» Trecho dado
= = = = = = =

Foi em um quartinho na Vila Formosa, Zona Leste de São Paulo, que Gloria Groove oficialmente nasceu. Àquela altura, Daniel Garcia – nome de nascença da artista – já tinha mais de uma década de carreira no showbiz, colecionando passagens dos palcos da igreja aos shows de calouros e referências musicais de dentro de casa, das ruas do bairro em que cresceu e do patamar de divas que ela sonhava um dia alcançar. É dessa mistura de universos que surge Lady Leste, uma verdadeira odisseia pop pelas raízes e inspirações da drag queen.
O segundo álbum de estúdio chega cinco anos depois do estrondoso O Proceder (2017), trabalho mais apoiado no rap com singles de sucesso como “Dona” e “Gloriosa”. Desde então, Gloria ganhou ainda mais destaque com o funk pop de “Bumbum de Ouro” e “Coisa Boa” e parcerias com IZA, Manu Gavassi e Ludmilla.
Mais recentemente, a artista apresentou uma era totalmente R&B com o EP Affair (2020) e mostrou uma versatilidade surreal ao participar (e vencer) do “Show dos Famosos”, onde encarnou desde Justin Timberlake e Xanddy a Marília Mendonça e Jennifer Lopez.

= = = = = = =

» Exercício escrito 1
Transcreva uma parte do texto sobre Gloria Groove, começando pelas palavras "O segundo álbum" e terminando depois de "Gavassi e Ludmilla.".
» Exercício escrito 2
Diga se cada afirmação abaixo está de acordo com o texto sobre Gloria Groove, respondendo sim ou não e citando as palavras do texto que decidem a questão: (a) O Proceder foi lançado em 2017. (b) O EP Affair trouxe uma era de rap. (c) Gloria Groove perdeu o "Show dos Famosos".
» Exercício escrito 3
Por favor, continue o texto sobre Gloria Groove a partir da última frase apresentada.

» Extrato de dados
= = = = = = =

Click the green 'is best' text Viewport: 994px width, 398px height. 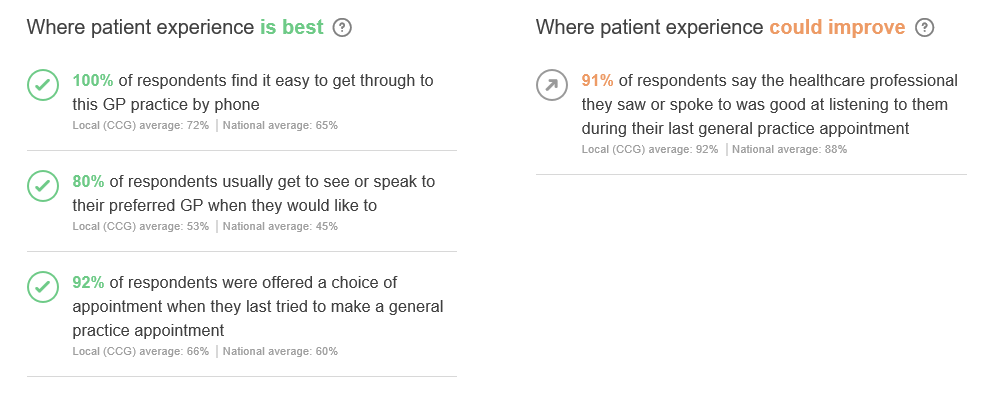pyautogui.click(x=292, y=28)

= = = = = = =

» Resposta da tarefa 1
O segundo álbum de estúdio chega cinco anos depois do estrondoso O Proceder (2017), trabalho mais apoiado no rap com singles de sucesso como “Dona” e “Gloriosa”. Desde então, Gloria ganhou ainda mais destaque com o funk pop de “Bumbum de Ouro” e “Coisa Boa” e parcerias com IZA, Manu Gavassi e Ludmilla.

» Resposta da tarefa 2
(a) Sim: "O Proceder (2017)".
(b) Não: "a artista apresentou uma era totalmente R&B com o EP Affair (2020)".
(c) Não: "ao participar (e vencer) do “Show dos Famosos”".

» Resposta da tarefa 3
Quando criança, Daniel fez parte do grupo infantil Balão Mágico e depois passou um tempo cantando na igreja, onde teve forte contato com soul e black music. Mas uma de suas maiores referências estava dentro de casa: sua mãe, Gina Garcia, que desde 1993 é backing vocal do grupo Raça Negra. Foi por meio dela que conheceu a música de nomes como Gloria Gaynor e Mariah Carey, depois acompanhados de referências como Usher, Lil’ Kim, Missy Elliot e Amy Winehouse.
O próprio nome de Gloria Groove é inspirado na grandiosidade das iniciais “GG” da mãe e, não à toa, Lady Leste é descrito pela artista como “uma carta de amor para as mulheres da minha vida.” Mas o álbum é, especialmente, onde toda essa bagagem e versatilidade da cantora se encontram, resultando em seu trabalho mais diverso até agora, traduzido inteiramente em uma veia pop.
“O lado ‘lady’ é [voltado para] onde sei que estou indo e aonde posso chegar”, Gloria Groove disse em coletiva de lançamento, em referência ao sucesso de outras “ladies” como Lady Gaga. “Mas sem esquecer meu lado ‘leste’, que é o lugar que cresci, moro e que está no meu coração”.
O álbum
Lady Leste abre com força com “SFM”, parceria com o funkeiro paulistano MC Hariel, com elementos de rave e guitarras pesadas que continuam em “BONEKINHA”, single funk trap que abriu a era em 2021.
A temperatura continua subindo em “VERMELHO”, que presta homenagem direta a MC Daleste, morto em 2013, ao samplear e citar o funk “Mina de vermelho” (2012). “FOGO NO BARRACO” fecha essa primeira seção viciante com pinceladas do funk carioca e versos de MC Tchelinho.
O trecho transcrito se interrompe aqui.